Without observability, it is nearly impossible to discover the source of errors. When there is unexpected behavior from agents, organizations require full transparency into what went wrong and why.
A good observability system will provide a seamless transition from technical operations to business impact that informs ongoing optimization.
4. Build with Trust and Governance
AI agents can perform sensitive tasks, such as modifying records, sending communications, approving workflows, or interfacing with financial systems. This makes governance a critical requirement.
Trust must be embedded into the architecture from the beginning. This includes:
- Clear identity and authentication for each agent
- Role-based and task-specific permissions
- Time-bound access controls
- Compliance with organizational policies
- Audit trails for all actions
Without effective management, organizations have little control over the behavior of agents. Not even the most powerful system is useful if it is not trusted.
Establishing trust is critical to ensure that the deployment of AI is not only technically viable but also acceptable to business and regulatory communities.
5. Design for Strategic Human Oversight
Automation is a great advantage of agentic systems, but full autonomy is not feasible or desirable in all cases.
Good system balance allows a trade-off between automation and a human pair. Routine and low-risk tasks may be fully executed by agents, while complex or high-risk decisions must include a human in the loop.
The trick is to create smart handoffs in which agents escalate situations as necessary. These handoffs need to be seamless and include all relevant context information for the user.
If you need to manually intervene a lot in the process, it is not productive. Conversely, if the agents work for themselves, the chance of them making errors increases by a huge amount.
Controlled human supervision at a strategic level achieves efficiency and control.

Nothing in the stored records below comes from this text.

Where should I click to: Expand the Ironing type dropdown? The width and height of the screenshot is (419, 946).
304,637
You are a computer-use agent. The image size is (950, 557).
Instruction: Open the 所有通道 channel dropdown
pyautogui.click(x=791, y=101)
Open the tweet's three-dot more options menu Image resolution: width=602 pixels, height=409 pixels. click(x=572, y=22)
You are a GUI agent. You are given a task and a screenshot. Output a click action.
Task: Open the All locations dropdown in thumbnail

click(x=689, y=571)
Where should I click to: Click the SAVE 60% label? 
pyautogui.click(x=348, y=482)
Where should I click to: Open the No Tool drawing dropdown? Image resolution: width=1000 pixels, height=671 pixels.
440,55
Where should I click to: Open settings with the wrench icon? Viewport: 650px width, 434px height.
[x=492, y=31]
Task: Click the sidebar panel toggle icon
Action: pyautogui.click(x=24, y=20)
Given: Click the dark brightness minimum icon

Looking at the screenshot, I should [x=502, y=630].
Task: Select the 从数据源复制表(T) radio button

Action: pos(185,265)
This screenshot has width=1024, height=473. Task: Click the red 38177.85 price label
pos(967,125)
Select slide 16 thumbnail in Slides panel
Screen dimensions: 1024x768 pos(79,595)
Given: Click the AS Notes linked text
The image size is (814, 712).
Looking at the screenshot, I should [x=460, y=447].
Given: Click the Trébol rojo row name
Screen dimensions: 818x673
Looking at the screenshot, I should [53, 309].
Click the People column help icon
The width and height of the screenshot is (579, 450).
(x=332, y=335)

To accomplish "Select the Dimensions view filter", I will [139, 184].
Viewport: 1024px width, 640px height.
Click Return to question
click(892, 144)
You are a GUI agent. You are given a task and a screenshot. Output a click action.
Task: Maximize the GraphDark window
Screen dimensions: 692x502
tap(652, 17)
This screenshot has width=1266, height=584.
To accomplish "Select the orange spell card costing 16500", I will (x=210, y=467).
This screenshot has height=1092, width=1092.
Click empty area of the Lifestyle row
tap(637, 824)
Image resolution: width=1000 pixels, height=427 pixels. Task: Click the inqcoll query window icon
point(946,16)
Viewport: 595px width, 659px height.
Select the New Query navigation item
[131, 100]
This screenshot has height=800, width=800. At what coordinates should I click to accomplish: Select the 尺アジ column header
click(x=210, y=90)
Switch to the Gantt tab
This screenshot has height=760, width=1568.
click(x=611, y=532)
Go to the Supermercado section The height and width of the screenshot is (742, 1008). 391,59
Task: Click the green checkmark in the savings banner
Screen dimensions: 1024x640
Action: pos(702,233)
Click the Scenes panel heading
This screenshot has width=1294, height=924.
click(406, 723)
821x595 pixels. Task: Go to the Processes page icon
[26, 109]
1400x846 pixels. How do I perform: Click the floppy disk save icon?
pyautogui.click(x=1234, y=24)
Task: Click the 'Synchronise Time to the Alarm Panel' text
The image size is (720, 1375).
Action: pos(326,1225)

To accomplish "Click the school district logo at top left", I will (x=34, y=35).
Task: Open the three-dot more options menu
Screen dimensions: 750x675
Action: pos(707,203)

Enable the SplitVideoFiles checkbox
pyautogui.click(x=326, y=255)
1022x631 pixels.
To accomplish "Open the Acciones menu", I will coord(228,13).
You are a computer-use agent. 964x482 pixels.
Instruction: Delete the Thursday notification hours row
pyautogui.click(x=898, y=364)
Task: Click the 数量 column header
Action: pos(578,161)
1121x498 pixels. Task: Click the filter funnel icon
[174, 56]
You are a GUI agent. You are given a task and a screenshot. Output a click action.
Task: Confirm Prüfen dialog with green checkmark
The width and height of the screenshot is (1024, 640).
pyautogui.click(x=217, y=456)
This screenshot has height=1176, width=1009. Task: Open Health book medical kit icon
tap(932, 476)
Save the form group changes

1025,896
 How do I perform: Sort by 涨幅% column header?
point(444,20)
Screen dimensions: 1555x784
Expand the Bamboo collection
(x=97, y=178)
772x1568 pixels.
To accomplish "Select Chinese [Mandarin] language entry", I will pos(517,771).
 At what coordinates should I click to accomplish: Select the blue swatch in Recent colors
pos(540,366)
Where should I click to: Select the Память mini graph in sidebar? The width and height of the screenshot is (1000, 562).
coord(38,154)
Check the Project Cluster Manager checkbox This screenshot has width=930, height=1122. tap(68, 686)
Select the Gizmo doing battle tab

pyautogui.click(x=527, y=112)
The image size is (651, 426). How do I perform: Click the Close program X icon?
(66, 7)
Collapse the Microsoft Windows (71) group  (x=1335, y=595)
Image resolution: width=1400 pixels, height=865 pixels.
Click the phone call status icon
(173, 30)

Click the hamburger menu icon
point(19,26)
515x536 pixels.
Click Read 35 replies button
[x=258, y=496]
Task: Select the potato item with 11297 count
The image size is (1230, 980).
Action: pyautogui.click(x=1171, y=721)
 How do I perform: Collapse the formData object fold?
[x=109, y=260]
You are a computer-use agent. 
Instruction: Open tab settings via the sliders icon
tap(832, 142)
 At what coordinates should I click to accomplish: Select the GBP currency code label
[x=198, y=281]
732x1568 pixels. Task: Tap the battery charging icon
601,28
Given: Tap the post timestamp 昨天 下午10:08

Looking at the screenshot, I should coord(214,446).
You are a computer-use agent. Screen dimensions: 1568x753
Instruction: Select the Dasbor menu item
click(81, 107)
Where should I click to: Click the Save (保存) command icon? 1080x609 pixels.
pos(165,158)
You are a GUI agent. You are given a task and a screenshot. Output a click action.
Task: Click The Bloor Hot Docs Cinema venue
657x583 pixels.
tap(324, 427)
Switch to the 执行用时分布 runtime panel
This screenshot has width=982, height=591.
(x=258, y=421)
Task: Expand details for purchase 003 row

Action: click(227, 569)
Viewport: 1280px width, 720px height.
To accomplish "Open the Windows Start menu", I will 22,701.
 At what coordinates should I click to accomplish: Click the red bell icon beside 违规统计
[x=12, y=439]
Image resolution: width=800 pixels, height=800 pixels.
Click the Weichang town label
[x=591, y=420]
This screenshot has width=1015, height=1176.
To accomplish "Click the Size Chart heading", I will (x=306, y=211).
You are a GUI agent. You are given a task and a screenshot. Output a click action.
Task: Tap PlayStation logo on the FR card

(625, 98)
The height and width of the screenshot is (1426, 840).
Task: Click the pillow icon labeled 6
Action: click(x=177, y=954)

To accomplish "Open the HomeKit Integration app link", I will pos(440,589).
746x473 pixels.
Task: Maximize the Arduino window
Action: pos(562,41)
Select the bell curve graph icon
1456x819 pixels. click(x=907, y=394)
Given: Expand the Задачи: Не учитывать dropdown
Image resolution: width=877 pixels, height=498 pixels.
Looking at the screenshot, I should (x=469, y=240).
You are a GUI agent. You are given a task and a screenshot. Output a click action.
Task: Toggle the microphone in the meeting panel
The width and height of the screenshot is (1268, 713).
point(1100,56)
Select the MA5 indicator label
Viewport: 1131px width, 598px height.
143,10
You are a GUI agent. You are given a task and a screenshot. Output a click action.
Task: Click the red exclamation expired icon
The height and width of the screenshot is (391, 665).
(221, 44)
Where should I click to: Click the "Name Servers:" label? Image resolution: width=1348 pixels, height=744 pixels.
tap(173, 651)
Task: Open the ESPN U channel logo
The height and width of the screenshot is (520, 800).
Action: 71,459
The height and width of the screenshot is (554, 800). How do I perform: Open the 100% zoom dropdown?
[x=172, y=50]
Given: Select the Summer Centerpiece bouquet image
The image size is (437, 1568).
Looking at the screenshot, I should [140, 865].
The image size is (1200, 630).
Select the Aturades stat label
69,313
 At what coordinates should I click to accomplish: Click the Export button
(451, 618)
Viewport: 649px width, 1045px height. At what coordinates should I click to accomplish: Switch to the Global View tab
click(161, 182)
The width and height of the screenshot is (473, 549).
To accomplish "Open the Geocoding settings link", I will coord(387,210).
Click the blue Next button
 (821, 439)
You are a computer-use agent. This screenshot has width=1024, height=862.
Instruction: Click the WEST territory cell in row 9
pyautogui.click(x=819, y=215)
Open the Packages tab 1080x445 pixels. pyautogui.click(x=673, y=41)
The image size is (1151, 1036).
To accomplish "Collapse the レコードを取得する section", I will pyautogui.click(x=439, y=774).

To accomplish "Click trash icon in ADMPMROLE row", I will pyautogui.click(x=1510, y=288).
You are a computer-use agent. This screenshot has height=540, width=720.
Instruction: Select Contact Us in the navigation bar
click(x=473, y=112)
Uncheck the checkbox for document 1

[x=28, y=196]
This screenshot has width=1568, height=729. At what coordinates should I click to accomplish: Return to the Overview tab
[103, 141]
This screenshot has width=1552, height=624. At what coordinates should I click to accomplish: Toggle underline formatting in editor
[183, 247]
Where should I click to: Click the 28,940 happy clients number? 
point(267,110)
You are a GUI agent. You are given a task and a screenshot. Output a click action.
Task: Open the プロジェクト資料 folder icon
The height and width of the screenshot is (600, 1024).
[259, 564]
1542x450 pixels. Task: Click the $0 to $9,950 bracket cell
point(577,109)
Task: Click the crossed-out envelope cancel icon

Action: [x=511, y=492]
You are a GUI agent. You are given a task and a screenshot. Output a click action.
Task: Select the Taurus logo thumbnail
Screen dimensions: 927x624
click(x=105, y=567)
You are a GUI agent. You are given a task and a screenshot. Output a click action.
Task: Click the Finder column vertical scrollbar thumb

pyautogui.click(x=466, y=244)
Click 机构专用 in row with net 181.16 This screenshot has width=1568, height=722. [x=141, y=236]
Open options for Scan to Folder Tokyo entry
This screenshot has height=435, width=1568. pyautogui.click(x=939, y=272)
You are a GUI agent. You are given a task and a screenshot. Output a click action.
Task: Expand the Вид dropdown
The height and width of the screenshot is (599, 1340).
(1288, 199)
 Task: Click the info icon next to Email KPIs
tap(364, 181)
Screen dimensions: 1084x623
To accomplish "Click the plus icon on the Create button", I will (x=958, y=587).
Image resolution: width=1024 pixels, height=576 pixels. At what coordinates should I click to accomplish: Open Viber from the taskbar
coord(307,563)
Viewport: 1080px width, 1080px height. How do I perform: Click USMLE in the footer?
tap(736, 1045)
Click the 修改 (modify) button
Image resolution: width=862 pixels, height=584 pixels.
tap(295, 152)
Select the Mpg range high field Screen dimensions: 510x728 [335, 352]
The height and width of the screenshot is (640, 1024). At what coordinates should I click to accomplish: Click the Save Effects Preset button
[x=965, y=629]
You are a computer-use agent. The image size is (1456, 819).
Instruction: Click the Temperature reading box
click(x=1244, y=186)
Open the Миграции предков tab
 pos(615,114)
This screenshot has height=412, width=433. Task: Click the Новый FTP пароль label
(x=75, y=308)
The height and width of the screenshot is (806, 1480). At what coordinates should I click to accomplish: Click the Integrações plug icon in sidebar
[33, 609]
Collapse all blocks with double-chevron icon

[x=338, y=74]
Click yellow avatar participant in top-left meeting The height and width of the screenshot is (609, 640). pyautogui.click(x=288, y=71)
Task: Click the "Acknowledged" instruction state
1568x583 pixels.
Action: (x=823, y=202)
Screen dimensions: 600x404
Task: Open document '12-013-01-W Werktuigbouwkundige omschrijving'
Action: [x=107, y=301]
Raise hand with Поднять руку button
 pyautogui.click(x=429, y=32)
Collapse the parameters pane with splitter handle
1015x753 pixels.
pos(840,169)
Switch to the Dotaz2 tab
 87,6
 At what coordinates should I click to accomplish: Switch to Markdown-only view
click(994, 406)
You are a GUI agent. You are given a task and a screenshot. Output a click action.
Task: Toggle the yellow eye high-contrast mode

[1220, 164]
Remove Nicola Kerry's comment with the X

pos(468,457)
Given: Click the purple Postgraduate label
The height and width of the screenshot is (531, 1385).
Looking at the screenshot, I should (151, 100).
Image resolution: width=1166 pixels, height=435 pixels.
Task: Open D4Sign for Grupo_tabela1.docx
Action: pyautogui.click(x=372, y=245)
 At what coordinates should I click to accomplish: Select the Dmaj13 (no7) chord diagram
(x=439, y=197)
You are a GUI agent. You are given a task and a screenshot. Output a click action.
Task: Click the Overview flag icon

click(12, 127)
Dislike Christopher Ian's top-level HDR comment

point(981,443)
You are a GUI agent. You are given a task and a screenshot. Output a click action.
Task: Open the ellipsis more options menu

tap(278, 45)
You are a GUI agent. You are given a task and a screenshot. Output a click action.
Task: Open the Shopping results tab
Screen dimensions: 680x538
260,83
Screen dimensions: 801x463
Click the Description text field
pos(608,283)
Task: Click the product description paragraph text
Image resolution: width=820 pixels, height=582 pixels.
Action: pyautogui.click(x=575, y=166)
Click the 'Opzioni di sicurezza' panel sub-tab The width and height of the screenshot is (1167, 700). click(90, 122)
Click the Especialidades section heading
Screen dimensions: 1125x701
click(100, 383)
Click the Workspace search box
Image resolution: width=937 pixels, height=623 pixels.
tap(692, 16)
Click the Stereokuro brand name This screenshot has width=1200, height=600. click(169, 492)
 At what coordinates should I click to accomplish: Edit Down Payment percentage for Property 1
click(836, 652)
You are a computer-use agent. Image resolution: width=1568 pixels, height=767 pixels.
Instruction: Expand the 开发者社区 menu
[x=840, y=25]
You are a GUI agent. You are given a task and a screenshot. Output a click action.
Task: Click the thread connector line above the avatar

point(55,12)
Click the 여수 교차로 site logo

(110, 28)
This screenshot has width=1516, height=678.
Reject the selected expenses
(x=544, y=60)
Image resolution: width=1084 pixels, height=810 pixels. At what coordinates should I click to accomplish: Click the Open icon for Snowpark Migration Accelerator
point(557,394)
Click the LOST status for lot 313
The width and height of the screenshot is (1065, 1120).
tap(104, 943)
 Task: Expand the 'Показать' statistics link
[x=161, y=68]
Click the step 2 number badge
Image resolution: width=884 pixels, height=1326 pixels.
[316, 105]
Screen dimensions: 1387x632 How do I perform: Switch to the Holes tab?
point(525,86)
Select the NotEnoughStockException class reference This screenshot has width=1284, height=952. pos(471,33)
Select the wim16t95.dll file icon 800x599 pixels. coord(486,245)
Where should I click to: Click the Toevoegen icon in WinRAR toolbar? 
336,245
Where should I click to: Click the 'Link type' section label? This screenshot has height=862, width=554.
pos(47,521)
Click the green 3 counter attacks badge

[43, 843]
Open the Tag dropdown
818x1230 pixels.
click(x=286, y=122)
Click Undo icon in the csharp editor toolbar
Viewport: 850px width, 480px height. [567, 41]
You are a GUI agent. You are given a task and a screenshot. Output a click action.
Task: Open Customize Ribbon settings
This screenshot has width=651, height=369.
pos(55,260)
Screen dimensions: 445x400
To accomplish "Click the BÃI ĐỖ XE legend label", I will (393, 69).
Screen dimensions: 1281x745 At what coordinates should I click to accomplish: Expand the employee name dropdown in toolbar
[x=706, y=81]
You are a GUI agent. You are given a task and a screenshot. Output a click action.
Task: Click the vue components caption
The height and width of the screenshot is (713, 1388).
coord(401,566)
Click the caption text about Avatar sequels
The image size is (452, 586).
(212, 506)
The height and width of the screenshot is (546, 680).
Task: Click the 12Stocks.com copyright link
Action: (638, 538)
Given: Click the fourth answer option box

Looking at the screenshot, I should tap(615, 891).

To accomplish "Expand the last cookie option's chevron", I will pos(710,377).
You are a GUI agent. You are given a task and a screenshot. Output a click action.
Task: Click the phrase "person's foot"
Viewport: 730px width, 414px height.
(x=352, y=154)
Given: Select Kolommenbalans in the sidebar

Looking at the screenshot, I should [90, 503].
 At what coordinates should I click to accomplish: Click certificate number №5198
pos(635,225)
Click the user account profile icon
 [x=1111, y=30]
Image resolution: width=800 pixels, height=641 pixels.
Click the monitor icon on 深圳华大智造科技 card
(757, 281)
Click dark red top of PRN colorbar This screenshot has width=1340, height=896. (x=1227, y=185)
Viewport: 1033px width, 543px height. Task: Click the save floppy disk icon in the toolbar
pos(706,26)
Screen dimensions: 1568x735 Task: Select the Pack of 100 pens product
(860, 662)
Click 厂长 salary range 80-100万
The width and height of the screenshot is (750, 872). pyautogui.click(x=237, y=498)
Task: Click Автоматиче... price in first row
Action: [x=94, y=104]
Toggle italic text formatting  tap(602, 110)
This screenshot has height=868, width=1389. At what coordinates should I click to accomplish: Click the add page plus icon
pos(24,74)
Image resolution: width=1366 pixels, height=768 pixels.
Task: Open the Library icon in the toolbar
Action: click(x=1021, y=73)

6. Enable Event-Driven Processing
Today’s businesses run in real time, and agentic systems need to as well. Agents need to react to events dynamically, rather than waiting for manual triggers or scheduled runs.
These events can include:
- Customer interactions
- System alerts
- Transaction updates
- External signals
With an event-driven architecture, agents are perpetually live and responsive at any interaction point, whether that be through emails, messages, APIs, or voice interactions.
Without this ability, systems are reactive and not proactive. The lagged reactions can result in lost opportunities and a bad user experience.
Live processing is a must if one wants to provide timely and pertinent results.
7. Ensure Scalable Infrastructure
AI workloads are unpredictable by nature. Requirements can grow suddenly, and processing needs may vary widely according to task complexity.
An agentic enterprise must be supported by an infrastructure that can scale dynamically. This includes:
- Compute resources that adjust based on workload
- Distributed systems to avoid single points of failure
- Storage systems capable of handling variable data access patterns
- High bandwidth to support increased API traffic
Without scalable infrastructure, even systems that are well designed will break when under load. Performance problems, delays, or outages can diminish the effect of AI programs.
Scalability implies reliability, also at high levels of demand.
8. Avoid Locking the System into One Path
The AI landscape is evolving fast, and no single vendor/platform will serve all needs in the future. To keep systems adaptable, they shall be designed based on open standards and interoperable modules.
An open ecosystem allows organizations to:
- Integrate multiple tools and platforms
- Switch between AI models as needed
- Avoid vendor lock-in
- Adopt new technologies without major rework
This includes using APIs that are standardized, data formats that are flexible, and workflows that are portable and that can run on different environments.
They argue that without openness, organizations end up locked into inflexible systems that can’t evolve as their needs do.